Social Action Curriculum

Scaffolding Social Action for Your Students

Taking Action Together (STAT) is an instructional strategy designed to assist middle school students in planning and, when appropriate, participating in feasible and personally meaningful social action within the existing social studies, history, civics, and current events curricula, as well as in the community.

The following are the two realities that we are witnessing right now, as we see an increased sense of activity and civic participation among students:

• The voices we are hearing right now are still those of a statistically insignificant number of kids.

• Even students who are involved in extracurricular activities may lack the abilities that would enable them to be more intelligent, effective, and successful.

Seven urban middle schools in New Jersey have implemented the Students Taking Action Together programme, and it is having an impact on students’ lives. Social action can be encouraged in response to current events such as gun violence in schools or issues such as cheating, gang presence, or bullying, but it can also be encouraged in response to historical events such as the American Revolution. Students can investigate historical problems such as the treatment of Native Americans during the westward expansion or the formation of the New Deal, to name a few examples.

The fundamental pedagogy is a problem-solving method that we employ and which is denoted by the abbreviation PLAN:

Problem: Write a problem statement that clearly outlines the topic under consideration.

To begin, brainstorm a list of possible solutions to the problem.

Action: Create and implement a plan of action to address the issue at hand.

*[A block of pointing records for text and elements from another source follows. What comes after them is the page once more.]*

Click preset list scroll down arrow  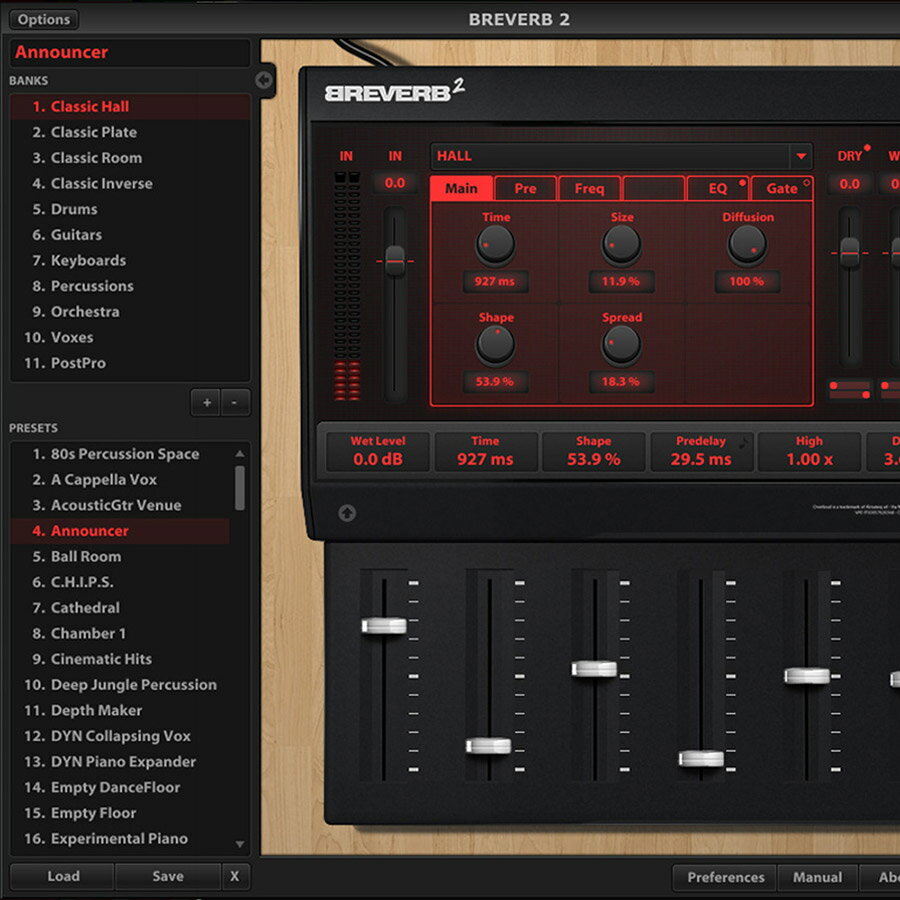coord(240,844)
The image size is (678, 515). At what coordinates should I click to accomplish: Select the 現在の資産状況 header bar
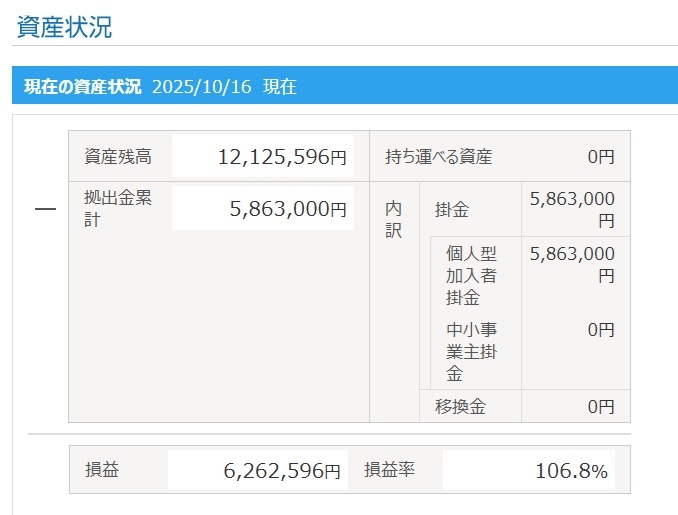[345, 85]
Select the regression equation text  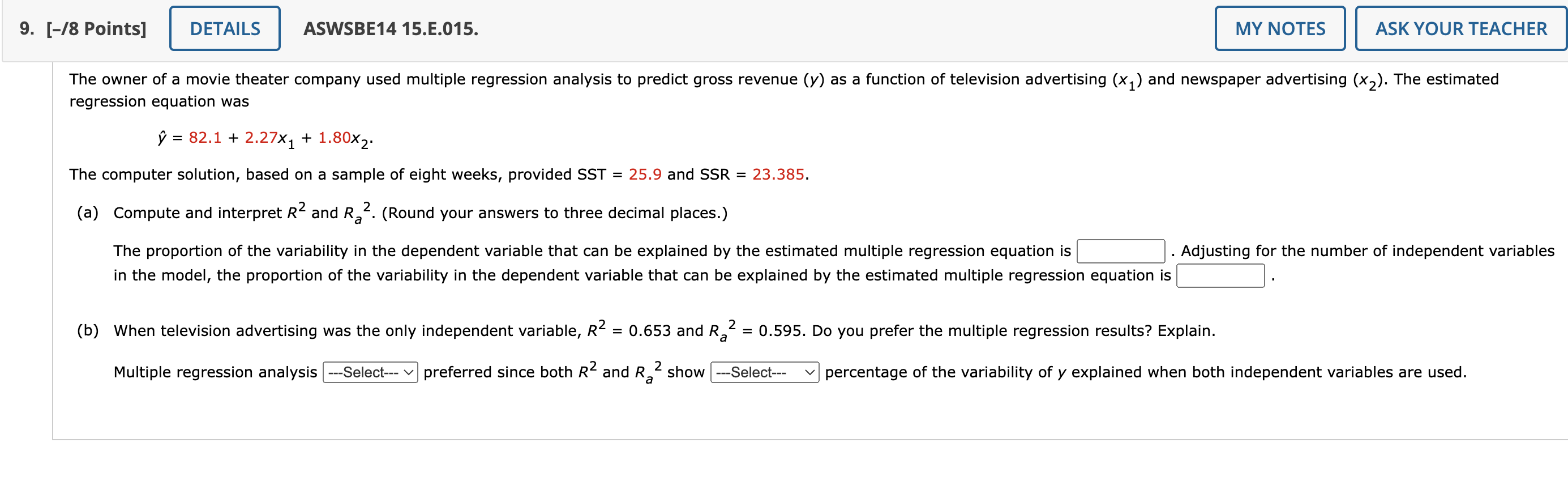(x=265, y=138)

Take note of triumphs as part of a continuous process of review and refinement.

School districts should continue to use an existing social and emotional learning (SEL) curriculum if it includes a problem-solving approach and is proven to be effective. But even if you don’t, PLAN is simple to use and can be applied to a wide range of learning situations, both inside and outside the classroom.


Teachers at a middle school in New Jersey used the PLAN technique with their pupils to help them think about the most recent school shooting. They did it from the perspective of the students at the school where the tragedy occurred:

P: Can you tell me about the people who were involved? What exactly was the problem, as seen from many perspectives? What emotions did they experience?

Which of the following ideas did they regard to be appropriate solutions to the problem? L: What did they ultimately come to a decision on?

A: How did they go about carrying out their plan? What challenges did they have to overcome?

N: How did everything turn out? Is there anything else that needs to be done? What may be gleaned from their own personal experience and observations? What social action may be taken by the class, by the students in the class, by the school, by the community, and so on, to deal with this issue?

The debates that these questions elicit are fascinating, and they frequently inspire students to seek further information, double-check their facts, and listen to classmates who may not see the problem, or the solution, in the same light as they do.


PLAN was also applied to a historical event by the teachers. Presented below is a condensed version of what a teacher used as an orienting talk before to comprehensive reading about the American Civil War:

P: How did the North and the South characterise the nature of the problem in their respective regions? What were the issues, as seen from each point of view? What were the names of the major players that were involved in making critical decisions?

L: What options did they regard to be appropriate approaches to resolving the situation? L: What did they ultimately come to a decision on?

A: How did they go about carrying out their plan? What challenges did they have to overcome?

N: How did everything turn out? Which of their lessons may be applied to the present day based on their past experiences?


Students are guided through discussions of both historical and contemporary themes using the PLAN technique, which also encourages students to engage in deep reflective thinking.

Can you accurately paraphrase what you just heard one of your classmates say? Are you demonstrating responsible listening?
Respectful empathetic debate: Are you able to argue from the standpoint of all sides of an issue, including those with which you disagree, while acknowledging and understanding different points of view?
Collaborative creativity: Are you able to develop a variety of thoughts about how the problem could have been regarded differently in the past, or how the problem could be viewed differently in the present? Based on a different point of view, what other solutions might have been explored or might be considered?
Improvement through reflection: Are you able to reflect on what you learnt by taking this kind of a close look at a historical or current event or a school issue?


Following that, teachers invite students to explore who could be interested in learning about their point of view from a different perspective. What methods will they use to reach that audience? When it comes to targeting that audience, what medium or product would be most effective?

For example, the concept of a student or community march is one option, and it is beneficial for students to brainstorm a list of things that a march could accomplish, as well as what it might leave undone and how to solve these issues. It is up to the students to decide which constituencies they would like to approach. And, if not through a march, what other means can they use to bring their social action ideas to life and reach the people they want to reach? Here are a few ideas:

Write a letter to the editor of a newspaper.
Sending something to the victims or their families is always appreciated.
Make contact with a member of Congress.
Hold a debate in your school or in your town.
The Students Taking Action Together framework is being piloted by the Rutgers Social-Emotional and Character Development Lab with the intention of introducing it and encouraging its usage in other middle schools in New Jersey.